Thursday, November 1, 2012

In Defense of YA Literature

I was reading a book on a break at work a few days ago, and a coworker asked me what I was reading, presumably just to make small talk. I smiled and showed her the cover: last week, I was reading Percy Jackson and the Olympians for the first time and really enjoying it. She made this face that seemed half-startled, half-perturbed and entirely perplexed: it was like she had no idea how to process this, like an adult just should not be reading these books, and she just didn't know what to do with the fact that I was reading them anyway. She made an excuse and backed out of the break room, and I had to wonder what was happening.

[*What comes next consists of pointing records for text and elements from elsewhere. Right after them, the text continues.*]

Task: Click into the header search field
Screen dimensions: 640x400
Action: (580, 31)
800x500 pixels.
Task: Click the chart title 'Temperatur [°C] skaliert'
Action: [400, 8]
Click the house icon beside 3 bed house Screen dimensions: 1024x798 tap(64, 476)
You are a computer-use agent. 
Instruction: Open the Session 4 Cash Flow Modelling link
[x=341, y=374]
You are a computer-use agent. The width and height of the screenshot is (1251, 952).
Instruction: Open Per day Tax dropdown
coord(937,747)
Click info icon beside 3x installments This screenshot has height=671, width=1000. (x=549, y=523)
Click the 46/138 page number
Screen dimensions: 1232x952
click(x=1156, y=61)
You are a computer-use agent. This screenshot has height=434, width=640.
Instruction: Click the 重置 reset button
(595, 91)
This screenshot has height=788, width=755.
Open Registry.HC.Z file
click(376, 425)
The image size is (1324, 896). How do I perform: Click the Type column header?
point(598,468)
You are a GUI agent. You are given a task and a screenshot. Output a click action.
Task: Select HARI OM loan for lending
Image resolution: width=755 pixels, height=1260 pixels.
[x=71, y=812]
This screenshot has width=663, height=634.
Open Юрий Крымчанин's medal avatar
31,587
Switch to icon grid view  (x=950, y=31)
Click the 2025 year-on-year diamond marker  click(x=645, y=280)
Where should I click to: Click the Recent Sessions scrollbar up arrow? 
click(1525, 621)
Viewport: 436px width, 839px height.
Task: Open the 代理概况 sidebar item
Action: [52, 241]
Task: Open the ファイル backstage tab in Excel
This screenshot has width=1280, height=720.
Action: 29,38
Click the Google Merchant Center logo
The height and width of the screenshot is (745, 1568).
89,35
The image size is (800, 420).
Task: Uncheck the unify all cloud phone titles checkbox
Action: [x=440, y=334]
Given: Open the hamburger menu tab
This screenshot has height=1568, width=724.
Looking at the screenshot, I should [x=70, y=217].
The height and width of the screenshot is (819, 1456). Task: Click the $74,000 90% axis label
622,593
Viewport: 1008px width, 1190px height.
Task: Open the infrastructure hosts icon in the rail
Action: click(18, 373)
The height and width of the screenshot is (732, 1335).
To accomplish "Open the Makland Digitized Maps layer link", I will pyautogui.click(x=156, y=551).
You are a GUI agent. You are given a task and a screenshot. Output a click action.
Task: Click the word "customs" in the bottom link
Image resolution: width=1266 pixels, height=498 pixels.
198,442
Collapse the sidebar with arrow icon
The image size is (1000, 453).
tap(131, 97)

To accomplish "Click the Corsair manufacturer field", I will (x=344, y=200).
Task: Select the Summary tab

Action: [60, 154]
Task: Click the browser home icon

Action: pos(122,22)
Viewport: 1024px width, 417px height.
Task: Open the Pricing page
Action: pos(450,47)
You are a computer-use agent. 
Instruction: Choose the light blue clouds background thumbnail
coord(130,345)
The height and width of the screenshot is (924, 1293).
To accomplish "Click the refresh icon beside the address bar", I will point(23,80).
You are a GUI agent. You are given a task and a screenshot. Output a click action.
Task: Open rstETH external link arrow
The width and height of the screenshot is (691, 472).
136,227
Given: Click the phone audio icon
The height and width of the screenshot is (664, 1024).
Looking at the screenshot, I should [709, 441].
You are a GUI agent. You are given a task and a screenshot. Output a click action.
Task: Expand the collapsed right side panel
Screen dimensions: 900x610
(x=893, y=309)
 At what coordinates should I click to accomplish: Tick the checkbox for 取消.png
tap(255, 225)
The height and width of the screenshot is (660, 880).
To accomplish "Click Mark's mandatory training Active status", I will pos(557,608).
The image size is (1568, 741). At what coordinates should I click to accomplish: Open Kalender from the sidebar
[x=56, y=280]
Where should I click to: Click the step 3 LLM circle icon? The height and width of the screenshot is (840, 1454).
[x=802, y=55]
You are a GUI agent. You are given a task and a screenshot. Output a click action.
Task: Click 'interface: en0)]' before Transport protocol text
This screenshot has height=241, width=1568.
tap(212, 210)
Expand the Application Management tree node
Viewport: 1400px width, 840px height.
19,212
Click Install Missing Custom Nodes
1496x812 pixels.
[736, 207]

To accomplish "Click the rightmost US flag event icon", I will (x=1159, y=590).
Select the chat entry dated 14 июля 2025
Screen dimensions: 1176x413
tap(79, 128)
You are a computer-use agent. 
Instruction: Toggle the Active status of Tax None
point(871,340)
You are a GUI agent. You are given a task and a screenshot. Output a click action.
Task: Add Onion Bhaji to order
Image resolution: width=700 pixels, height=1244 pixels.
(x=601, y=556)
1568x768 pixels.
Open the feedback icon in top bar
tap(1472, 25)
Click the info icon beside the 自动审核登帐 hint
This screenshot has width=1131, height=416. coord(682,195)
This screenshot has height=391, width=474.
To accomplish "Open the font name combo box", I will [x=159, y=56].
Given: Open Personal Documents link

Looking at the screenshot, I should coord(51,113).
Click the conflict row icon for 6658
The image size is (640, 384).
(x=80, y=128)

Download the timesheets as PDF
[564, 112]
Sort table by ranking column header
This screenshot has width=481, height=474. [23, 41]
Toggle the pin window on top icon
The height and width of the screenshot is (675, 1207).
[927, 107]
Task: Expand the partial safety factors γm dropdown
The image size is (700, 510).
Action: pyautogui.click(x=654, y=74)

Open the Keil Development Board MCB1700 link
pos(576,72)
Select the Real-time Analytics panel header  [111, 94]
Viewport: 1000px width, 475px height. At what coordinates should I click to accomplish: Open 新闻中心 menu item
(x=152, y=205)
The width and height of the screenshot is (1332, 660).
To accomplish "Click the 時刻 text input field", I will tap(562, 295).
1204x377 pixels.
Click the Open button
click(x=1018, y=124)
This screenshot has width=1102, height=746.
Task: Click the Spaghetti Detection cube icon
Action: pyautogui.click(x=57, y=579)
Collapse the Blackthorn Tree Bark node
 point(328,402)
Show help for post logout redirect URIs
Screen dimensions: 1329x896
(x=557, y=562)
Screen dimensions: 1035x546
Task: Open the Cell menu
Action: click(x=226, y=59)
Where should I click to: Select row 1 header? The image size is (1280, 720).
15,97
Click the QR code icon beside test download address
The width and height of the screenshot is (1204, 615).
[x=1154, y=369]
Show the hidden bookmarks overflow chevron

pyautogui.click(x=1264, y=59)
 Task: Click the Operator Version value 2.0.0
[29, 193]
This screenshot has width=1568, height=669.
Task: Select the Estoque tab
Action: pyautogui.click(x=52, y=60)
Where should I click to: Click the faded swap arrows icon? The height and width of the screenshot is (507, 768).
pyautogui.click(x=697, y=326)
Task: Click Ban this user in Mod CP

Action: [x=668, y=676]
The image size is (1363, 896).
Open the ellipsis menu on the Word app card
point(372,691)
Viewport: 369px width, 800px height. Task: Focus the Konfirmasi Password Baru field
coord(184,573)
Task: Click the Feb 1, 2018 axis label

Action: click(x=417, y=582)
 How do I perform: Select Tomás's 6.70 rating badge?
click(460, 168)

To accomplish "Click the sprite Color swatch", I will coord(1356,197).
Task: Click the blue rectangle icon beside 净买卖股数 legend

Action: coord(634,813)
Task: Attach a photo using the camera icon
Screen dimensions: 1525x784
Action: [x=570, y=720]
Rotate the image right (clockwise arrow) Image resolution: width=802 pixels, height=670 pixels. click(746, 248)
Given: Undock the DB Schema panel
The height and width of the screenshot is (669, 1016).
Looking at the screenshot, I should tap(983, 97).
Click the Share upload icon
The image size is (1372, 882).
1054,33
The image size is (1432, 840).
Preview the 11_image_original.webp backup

Since when has the enjoyment of any particular genre been something to mock others for? Growing up, I remember lustily reading whatever I could get my paws on. I would cart dozens of books home from the library and line them up against the wall at my grandmother's house, selecting which to read next like a recruiter trying to find proper soldiers for battle. "You're next," I would declare to another book, curling up on the sofa as I drank whatever was on the page before me in, reveling in it.

At some point, I moved from the childrens' and teens' sections to the adult one. I remember how grown up I felt, how high up the shelves were, how I had to stand on my tiptoes to reach the books in the highest places.  It was a bit like drinking coffee when you're too young: it doesn't taste good, you don't understand why people like it, but it's for grown ups and so it must be sophisticated, clearly I'm supposed to like it, so I'll just keep trying and one day I will wake up with a taste for it. (Sidebar: I still have not developed this magical adult's taste for coffee).

There were issues present in those grown-up books that I couldn't fully understand, though: couldn't even try. Divorce? Nope. Miscarriage? Nah. I'd read them dutifully, learn the characters and let the familiar essence of a book's comfort soak in, but it just wasn't the same. I'd always drift back to something written for my age, because it was something I could understand. Failing a math quiz? A bully at school? Unrequited preteen love? These, these were the issues I understood.

Of course, I'm almost 24 years old and nearly done with my Masters degree. I don't pretend to understand some of the more complex points of the human condition, but I understand a broken heart now, I get how it feels to experience death, and I can sympathize with many adult characters in the books I tried to read so dutifully as a child and a young teenager. I understand Tyrion Lannister now, and while I didn't try, I'm sure that myself at fourteen wouldn't have fully understood his plight, or his place in the human race.

Getting my Masters in Library Media comes with certain duties, though. And one of those is staying up to date in the current literature for my target age group: teenagers. Of course, this is also a bold-faced lie: I love literature designed for teenagers, and would read it anyway. This is just a very convenient excuse to do so. Take my new friend Percy Jackson, for instance. He's twelve years old and facing some pretty intense issues, some I've faced (trying to find yourself and your place in the world) and some I haven't (single-parent households, having a stepfather, being a demigod, you know the usual). I can sympathize with his plight, too: just as I could with that of a Nicholas Sparks heroine.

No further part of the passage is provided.